Description
This Yellow Cake with Chocolate Frosting is a moist and rich classic dessert that’s incredibly irresistible. The tender, buttery yellow cake layers are perfectly complemented by a smooth, creamy chocolate buttercream frosting, making it a perfect treat for any celebration or simply a delightful homemade dessert.
Ingredients
Scale
Yellow Cake
- 2 ¼ cups all-purpose flour
- 2 ½ teaspoons baking powder
- ¾ teaspoon salt
- ¾ cup salted butter, softened to room temperature
- 1 ½ cups granulated sugar
- 3 large eggs, at room temperature
- 2 teaspoons vanilla extract
- 1 cup whole milk
Chocolate Buttercream Frosting
- 1 ½ cups salted butter, softened to room temperature (3 sticks)
- 1 cup unsweetened cocoa powder
- 5 cups powdered sugar
- ⅓ cup milk or cream
- 2 teaspoons vanilla extract
- Pinch of salt
Instructions
- Prepare the Cake Pans: Preheat your oven to 350°F (175°C). Grease and flour two 8-inch round cake pans or line the bottoms with parchment paper circles to prevent sticking.

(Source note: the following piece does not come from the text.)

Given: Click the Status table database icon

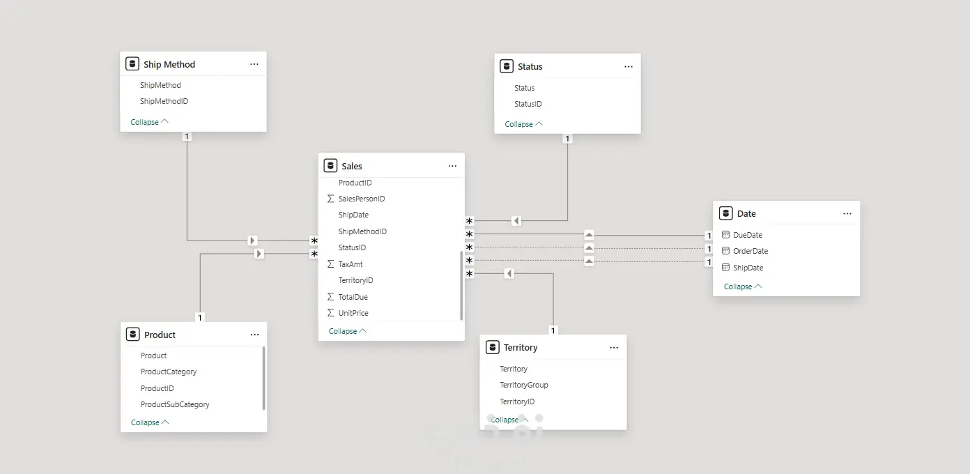Looking at the screenshot, I should tap(507, 66).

- Mix Dry Ingredients: In a medium bowl, whisk together 2 ¼ cups all-purpose flour, 2 ½ teaspoons baking powder, and ¾ teaspoon salt. Set this mixture aside.

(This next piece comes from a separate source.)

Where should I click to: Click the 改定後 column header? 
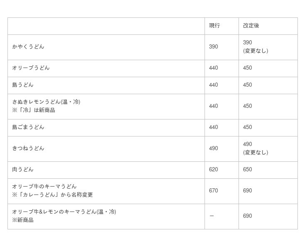[251, 26]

- Cream Butter and Sugar: In the bowl of a stand mixer, beat ¾ cup softened salted butter with 1 ½ cups granulated sugar until the mixture is light and fluffy, about 2-3 minutes. Scrape down the sides as needed to ensure even mixing.
- Add Eggs and Vanilla: Add 3 large eggs one at a time to the butter mixture, beating well after each addition. Then mix in 2 teaspoons vanilla extract until combined.
- Alternate Adding Flour Mixture and Milk: Add the dry ingredients and 1 cup whole milk alternately to the wet mixture, about a third of each at a time. Mix just until combined after each addition to avoid overmixing.
- Divide Batter and Bake: Divide the batter evenly between the two prepared pans. Bake in the preheated oven for 30-35 minutes or until a toothpick inserted into the center comes out clean. For 9-inch pans, bake for 23-27 minutes; for cupcakes, bake 18-21 minutes.
- Cool the Cakes: Remove from oven and cool in pans for 10 minutes. Run a sharp knife around the edges to loosen and carefully turn the cakes out onto a wire rack to cool completely.
- Level the Cakes: Once cooled, trim the tops of the cakes to make them level for even layering and frosting.
- Prepare Frosting: In a large bowl, beat 1 ½ cups softened salted butter with 1 cup unsweetened cocoa powder until smooth and creamy.
- Add Powdered Sugar and Milk: Gradually add 5 cups powdered sugar, one cup at a time, along with 1 tablespoon of milk or cream per addition. Mix well and scrape bowl sides as needed for an even texture.
- Flavor and Adjust Frosting: Add 2 teaspoons vanilla extract and a pinch of salt; mix thoroughly. Adjust consistency with additional powdered sugar or milk as desired for spreading.
- Frost the Cake: Use the prepared chocolate buttercream to frost the cooled, leveled yellow cake layers. Decorate as desired, such as with sprinkles.
Notes
- Storage: Keep the cake in an airtight container or wrapped in plastic wrap at room temperature for up to 1 day, or refrigerate for up to 7 days. Bring to room temperature before serving for best texture and flavor.
- Freezing: To freeze, wrap individual slices tightly in plastic wrap and store in an airtight container for up to 2 months. Thaw at room temperature before serving.